A few references to that kind of work.
http://books.google.com/books?id=3Y...&hl=en&sa=X&oi=book_result&resnum=2&ct=result
http://www.springerlink.com/content/42375j4148345603/
Anyway, the thing is Earl and I disagree some what about what conditions permit significant levels of higher order modes in a conical horn and I am in no position to argue the math.
The full spherical anechoic measurements we have to have taken for us, required in our industry for room acoustic and architectural design, are not directly comparable to Earls technique.
If you wish to see what a Synergy horn does spatially, down load the CLF file for an SH-50 and get the viewer program. It can provide most any information related to directivity and pattern control etc.
As soon as the trade show is over, I am planning to take measured data for Earl to process, I am curious how the 50’s look plotted that way.
Anyway, for example, from what I have seen with the waveguide loaded levitation sources, I would say in general that it would be difficult under any conditions to propagate any significant energy in higher modes from the throat if that throat is about 1 / 3 to 1 / 4 wavelength across or less. In sound cancellation, where one intentionally places an equal but opposite anti phase source as close as possible, at a quarter wavelength or less distance there is good cancellation and no complex radiation pattern.
Also, I would say that sound acts much like a simple pressure, flowing through ducts and around corners when the acoustic dimensions are small. Sound “waves” do not bounce off the corners in a bass horn at low frequencies, it acts more like a slug of air moving back and forth a tiny bit.
A pressure wavefront reaching a change in angle in a conical horn isn’t a problem unless it happens at an acoustic dimension large enough to be effecting /defining the radiation angle.
In the Conical horns we use, I have found that when using a driver that already produces a diverging wavefront at its exit like the ones we use, an imediate transition to the final angle is often better than a nice graceful looking transition (that shape imparts directivity that is different than the horn itself).
Within a compression driver one can see this. Sound is able to make right angle bends and such IF the dimensions are small enough.
Here is an example of a new invention which takes advantage of this principal.
http://www.vtcproaudio.com/technology/paraline.html
It takes the point source radiation produced by a conical source compression driver and passes the sound through acoustically small passages, then recombines the two halves such that the time of flight between the exit to the driver exit is the same.

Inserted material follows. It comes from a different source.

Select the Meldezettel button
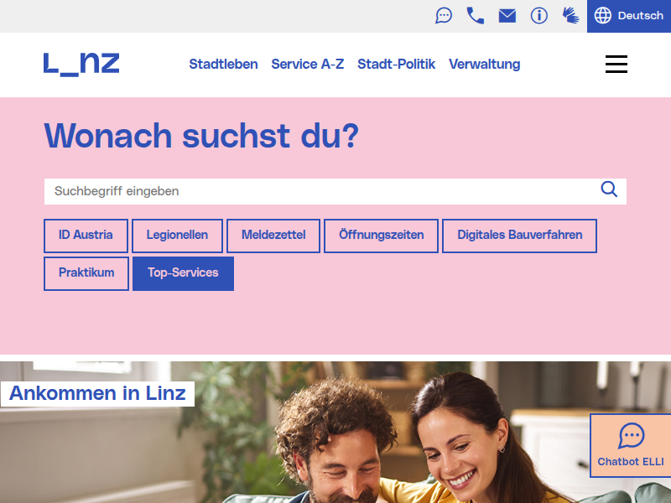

This is kind of different than a normal horn too in that in one plane, the dimensions are much too small to have internal reflections while in the other plane, the horn has no physical boundary as the expansion is 360 degrees.
This produces a nice smooth response curve.
Drivers are not all the same;
While the “plane wave” exit behavior may be the tradition, measured drivers show there is a variety of different wavefronts produced depending on the phase plug and internal geometry.
By wavefront here I mean the progress of a pressure change caused by the radiator after some fixed time period.
An eyeball look at most ring type phase plugs shows that most would produce a converging wavefront at the summation point.
Since most horns of interest radiate a diverging wavefront, this condition, when the dimensions are sufficient for any directivity, is a recipe for hom’s or at least self-cancellation.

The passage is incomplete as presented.